A bill to permit medical cannabis use in Australia is set for debate in Senate. If medical cannabis use is legalised, doctors could become gatekeepers between patients and a controversial drug.

Lessons from Canada – one of the first countries in the world to allow medical cannabis – can help Australian doctors prepare for treating people who want to use cannabis.

The Canadian system

In 2001, the federal Canadian health department set up a medical cannabis access program. The move was a result of court challenges by people who wanted to use cannabis to help manage their medical conditions.

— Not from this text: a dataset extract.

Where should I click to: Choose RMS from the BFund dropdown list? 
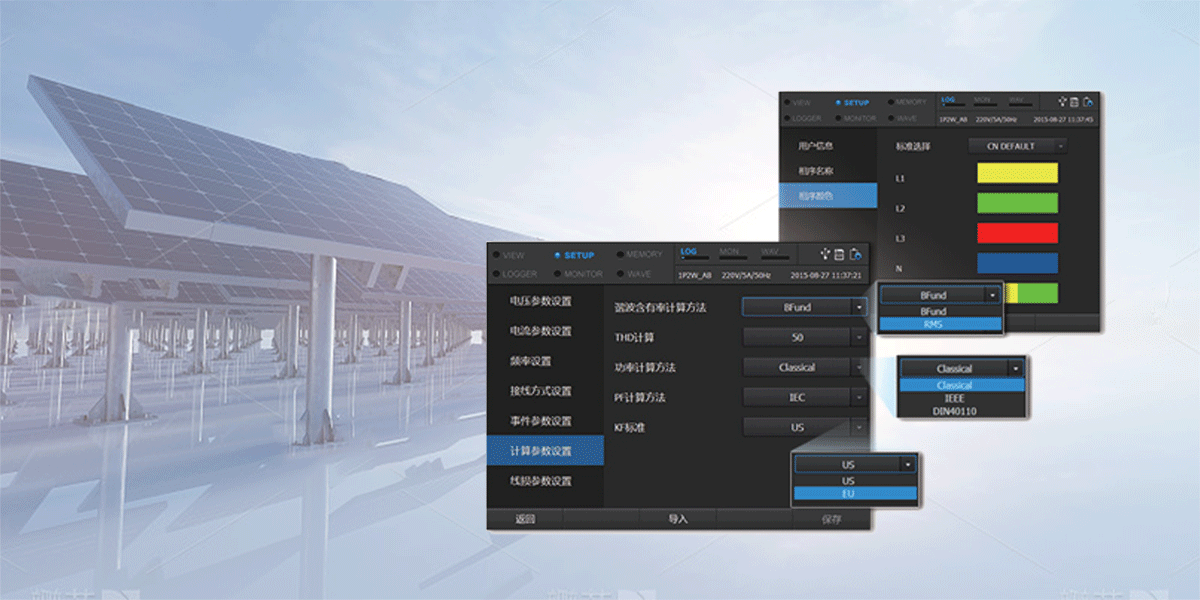click(x=940, y=324)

Until recently, people applied individually to the Canadian health department for permission to use cannabis medicinally. Applicants needed a doctor’s declaration saying their medical condition met federal eligibility rules.

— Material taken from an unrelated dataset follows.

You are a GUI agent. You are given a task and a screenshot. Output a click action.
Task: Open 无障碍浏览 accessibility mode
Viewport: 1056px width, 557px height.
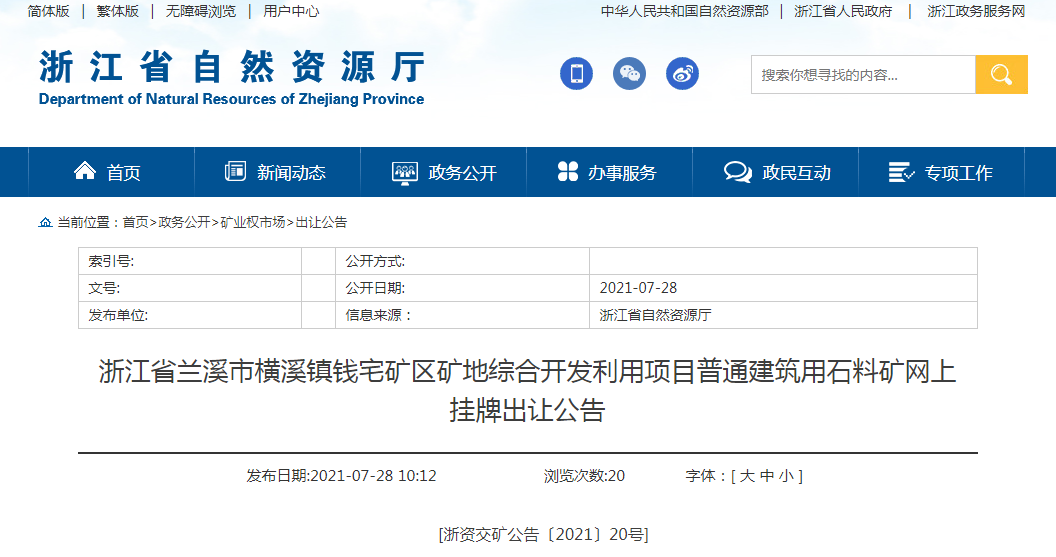pyautogui.click(x=201, y=11)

Under new rules in effect since April 2014, patients need a prescription-like “medical document” from a doctor or nurse practitioner specifying a daily cannabis dose. With this document, they can legally buy dried cannabis from a government-licensed producer.

The Canadian health department no longer processes applications. Nor does it specify medical conditions that qualify for cannabis use.

But even though the law allows doctors to authorise cannabis use, the health department has not approved it as a regulated medicine. It says more evidence is needed to show the drug’s safety and efficacy for medical purposes. Medical professional bodies in Canada agree.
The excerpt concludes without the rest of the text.